Dataset excerpts
☆ ☆ ☆

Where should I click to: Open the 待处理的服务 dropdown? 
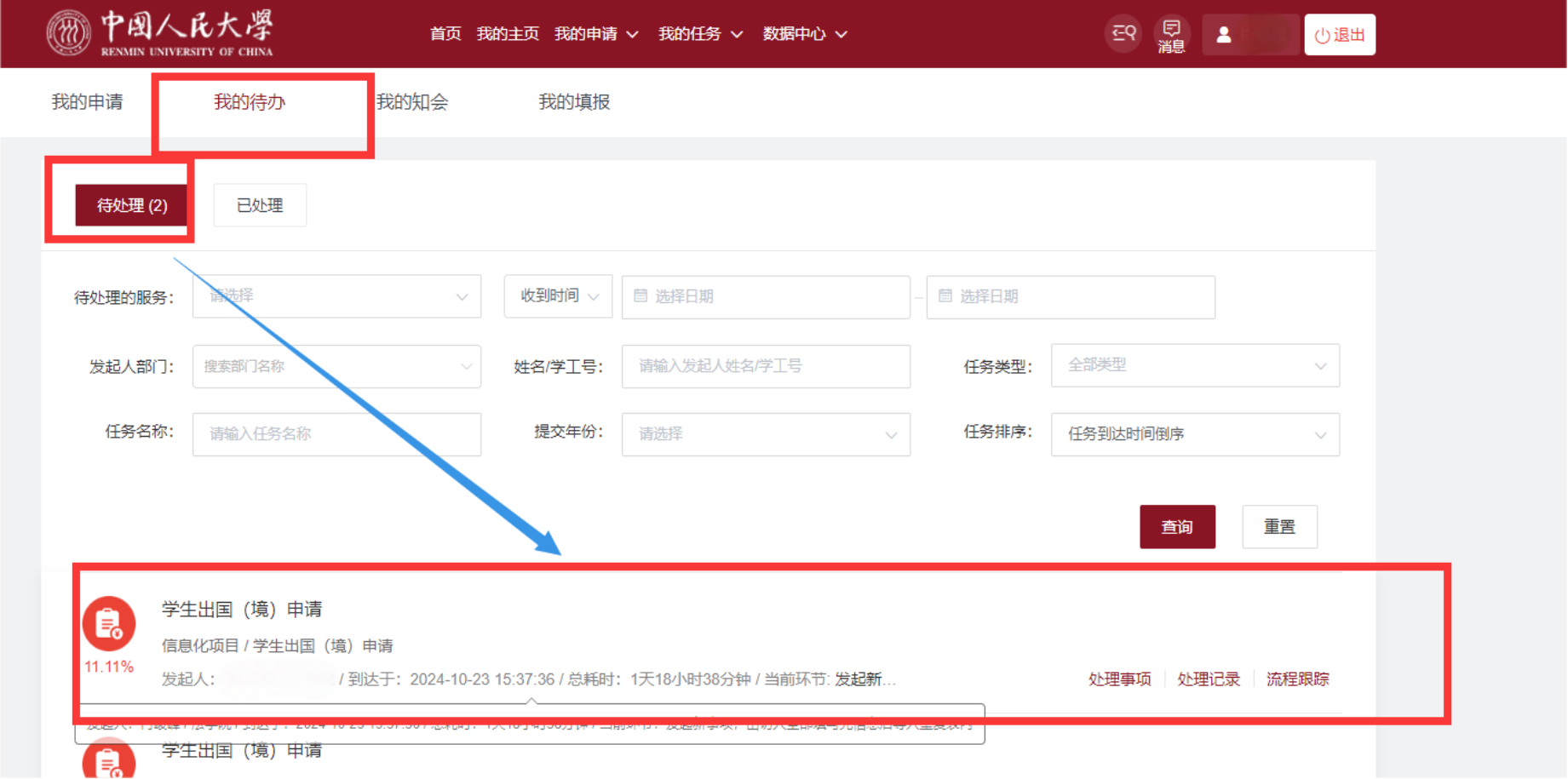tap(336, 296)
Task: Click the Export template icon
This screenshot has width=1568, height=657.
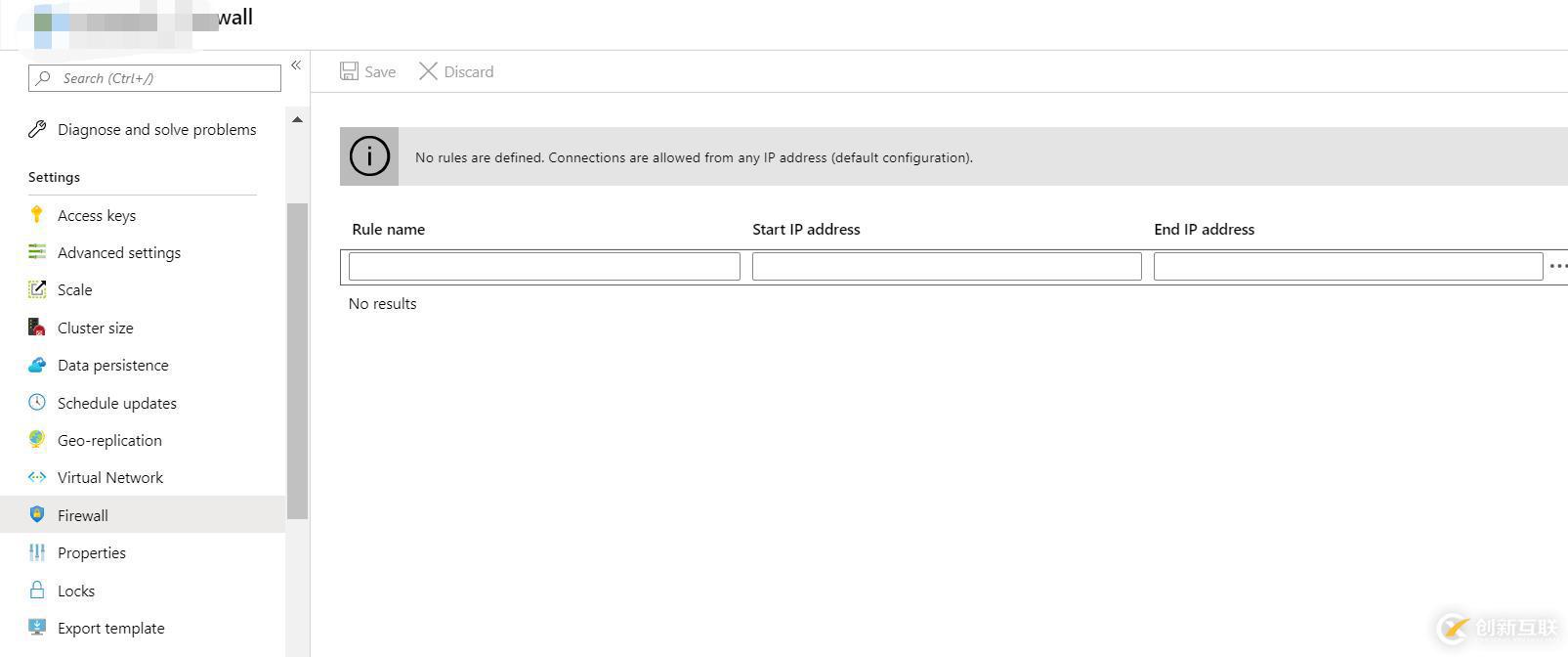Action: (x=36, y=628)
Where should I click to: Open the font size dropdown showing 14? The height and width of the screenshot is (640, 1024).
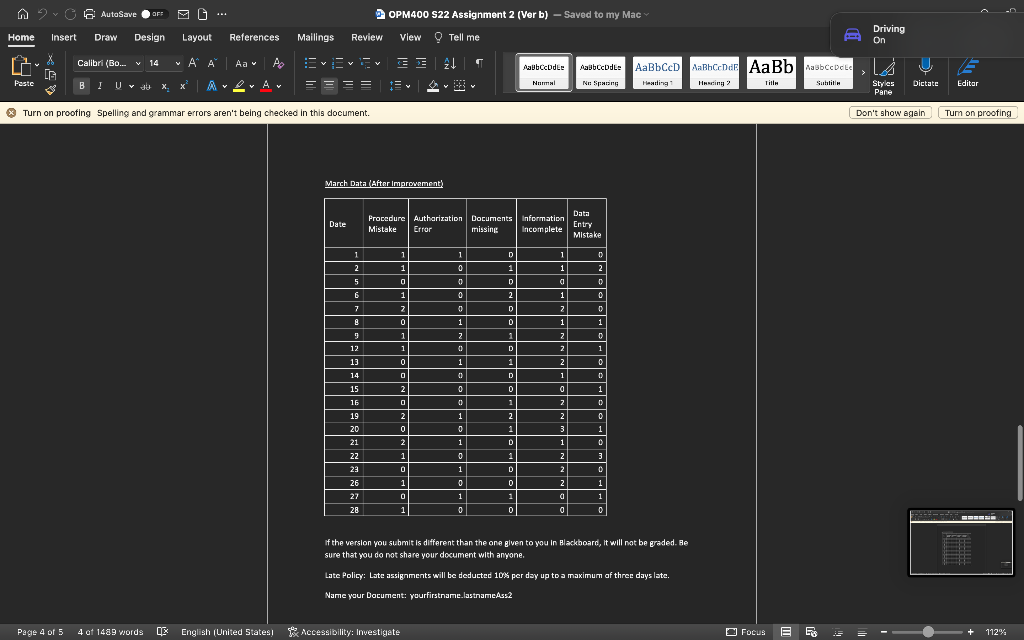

☆ ☆ ☆

EXERCISE DESCRIPTION - The response should consist of the entries above, given again exactly and free of pictures.

RESPONSE -
Where should I click to: Open the 待处理的服务 dropdown? 
tap(336, 296)
Task: Click the Export template icon
This screenshot has width=1568, height=657.
Action: (x=36, y=628)
Where should I click to: Open the font size dropdown showing 14? The height and width of the screenshot is (640, 1024).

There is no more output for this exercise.